How to find and choose the right VC fund?
Start by identifying funds that invest in projects from your industry and at the same stage of development. You can use online databases such as Crunchbase, PitchBook, and AngelList.
It’s also worth getting recommendations from the startup community, primarily from startups in a similar industry or operating on a similar business model as your project.
Criteria for evaluating VC funds
When choosing funds to talk to, it’s worth checking:
- How long has the fund been operating in the market?
- How many investments has it made so far?
- Which industries, sectors, and business models does it most frequently invest in?
- Does it have experience in investing in startups at a similar stage of development as ours?
- What are the biggest successes of the fund and its portfolio companies?
- Have the company founders managed to scale the project to a national or international level of success? Has any of them achieved a successful exit, e.g., through acquisition by a large industry investor?
- What is the experience of the key people managing the fund?
- Does the fund have experience in conducting subsequent funding rounds? Which other funds has it collaborated with during subsequent rounds?
- Does it have experience in the international expansion of startups?
- What is the fund’s approach to investment exits? What experiences does it have in this area?
- Does the fund offer its portfolio companies so-called smart money (i.e., additional non-financial support)?
- What are the opinions of other startups that have worked with this fund?
- Does the fund have the ability to participate in subsequent investment rounds of the startup?
- Does our startup meet the fund’s investment criteria (especially regarding the development phase, geography, investment ticket)?
Answering these questions will allow us to better assess the experience, potential, and compatibility of the VC fund with our project and vision for its development.
How to make the first contact with a VC investor?
In your first contact, remember to be concise: the message should be short and specific. Don’t forget to attach an investor presentation (pitch deck) – it’s the most important material for the investor. We wrote about how to compose a good pitch deck in this article. If possible, ask for an introduction to the fund through a mutual acquaintance. Such an “intro” usually facilitates the first conversation and obtaining the first meeting.
Do your homework and research the fund you’re contacting. Learn about the organization’s specialization and investment preferences, and tailor your message to the specifics of that fund.
Don’t forget about follow-up: give investors time to respond, but in case of no reaction, don’t be afraid to remind them with a request for a response after a few days.

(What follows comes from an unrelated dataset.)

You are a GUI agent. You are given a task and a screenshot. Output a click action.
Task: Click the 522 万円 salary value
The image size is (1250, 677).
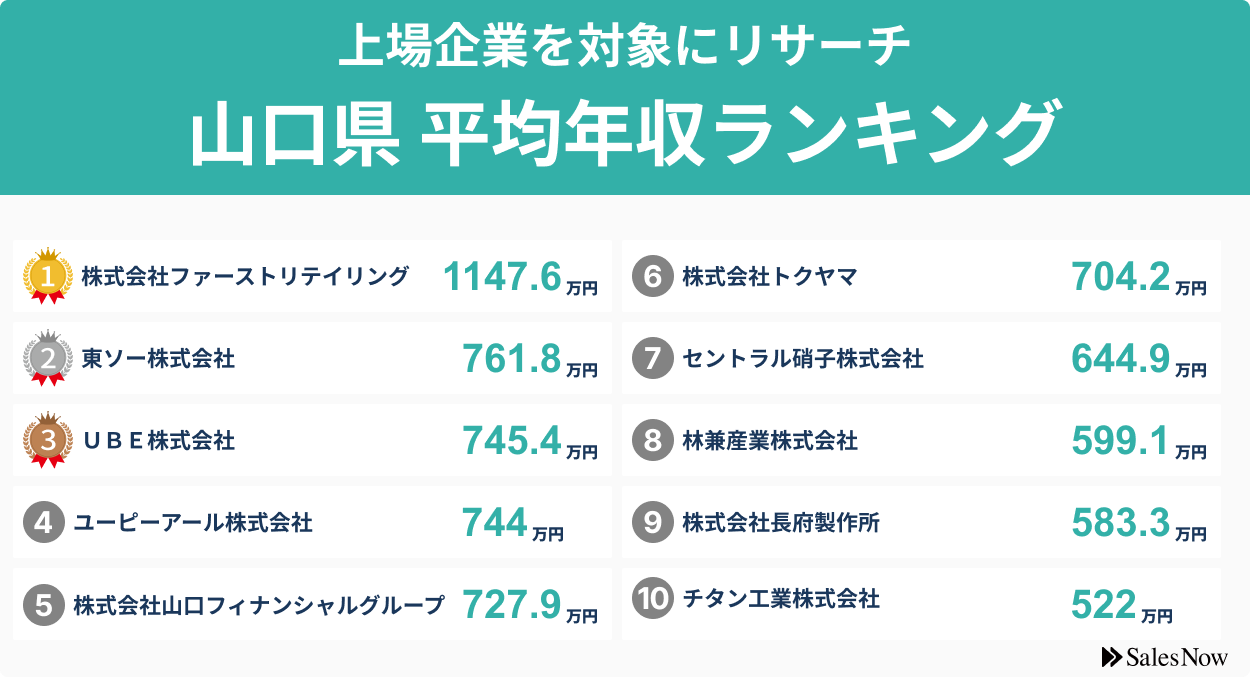tap(1121, 604)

Remember that making the first contact is just the beginning of the process. Be prepared for subsequent stages such as meetings, presentations, and due diligence. A professional approach from the very beginning will increase your chances of securing VC funding.
Fundraising happy ending?
Finding the ideal VC investor for your startup is a process that requires careful preparation, market research, and a strategic approach. Remember that a relationship with a VC fund is a long-term partnership that can significantly impact the future of your company. The key to success is not only raising capital but finding an investor who will add value through their experience, contacts, and strategic support. Be prepared for a long process, but don’t get discouraged – the right level of fit between your startup and the VC fund can be a catalyst for spectacular growth and market success. Remember that every interaction with a potential investor is an opportunity for learning and development, even if it doesn’t end in investment.